Canada Works to Cut Pollution From Shipping, Improve Safety Standards for Workers

Government to ratify international conventions related to marine pollution and maritime safety

The Government of Canada announced that Canada is taking important steps to help reduce air and water pollution from ships in Canadian waters, and ensure the safety of vessels, goods and workers.

The government will ratify international conventions related to marine pollution and maritime safety, which builds on other actions taken, including introducing the Clean Air Act in 2007, passing legislation to hold ship owners more accountable for environmental disasters and doubling Canada's jurisdiction over Arctic waters.

"Ratifying these conventions will demonstrate Canada's commitment to adopting uniform international standards for maritime safety and protecting the marine environment," said the Hon. Lawrence Cannon, minister of foreign affairs. "Our government is taking action to protect public health, the environment and biodiversity, and to promote fair labor standards here and abroad."

The ratified International Maritime Organization and International Labor Organization conventions will aim to reduce air and water pollution; better protect the marine environment and biodiversity; ensure the safety of vessels, goods and workers onboard; create economic opportunities for Canadian companies; and enhance the competitiveness of Canadian ships.

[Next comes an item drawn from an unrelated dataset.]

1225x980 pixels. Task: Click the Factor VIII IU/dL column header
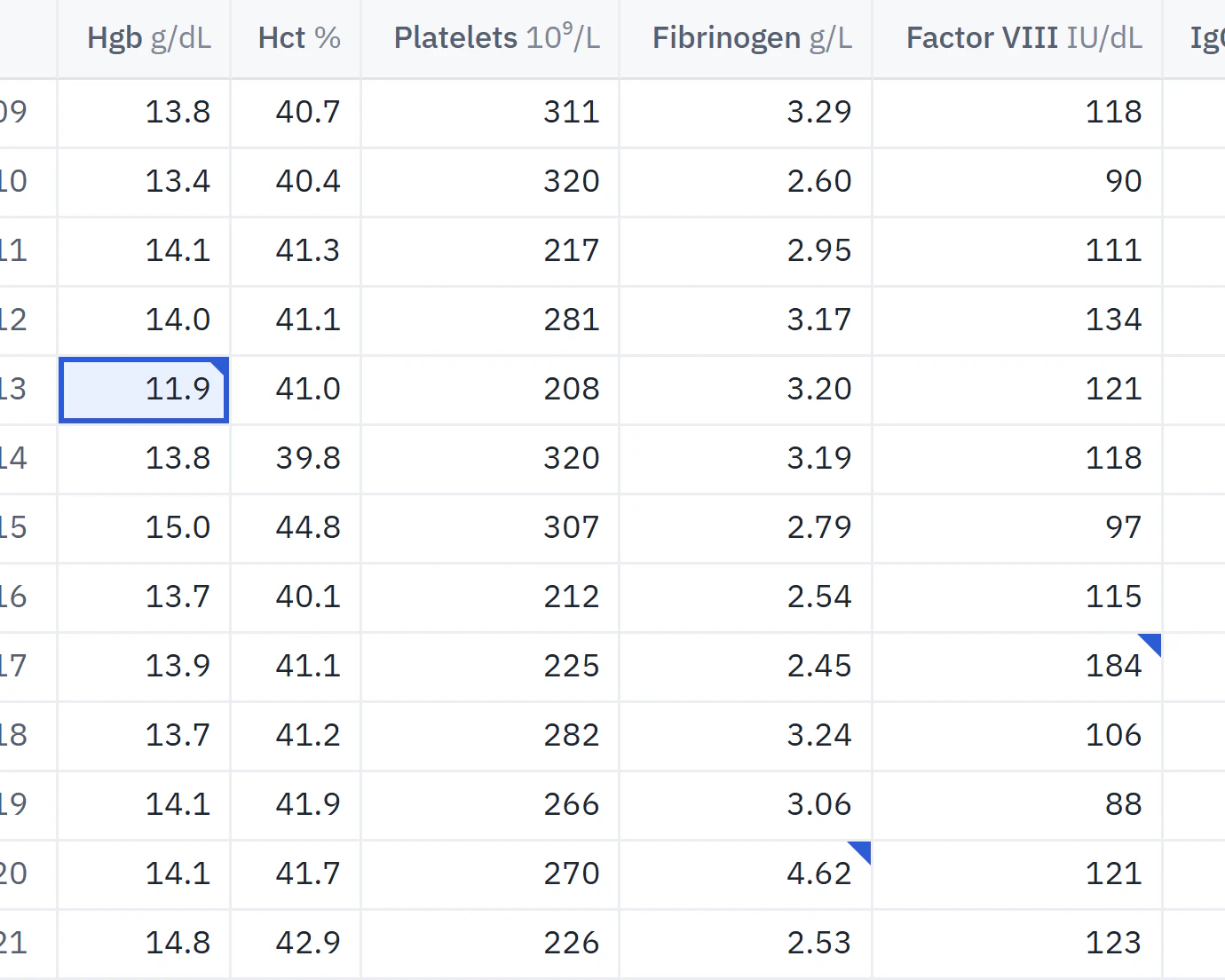click(1017, 38)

Specifically, the International Maritime Organization conventions aim to make a tangible contribution to reducing marine pollution from ship sewage, garbage and environmentally harmful paints; controlling atmospheric emissions from ships; and improving ballast water management (to reduce the risk of releasing invasive aquatic species into Canadian waters).

The conventions were tabled in the House of Commons on Oct. 9, 2009, followed by a period of 21 sitting days to inform members of Parliament and to give the House of Commons an opportunity to comment on the treaties. The 21 sitting days ended on Nov. 23, 2009, and the government will now proceed to bring them into force.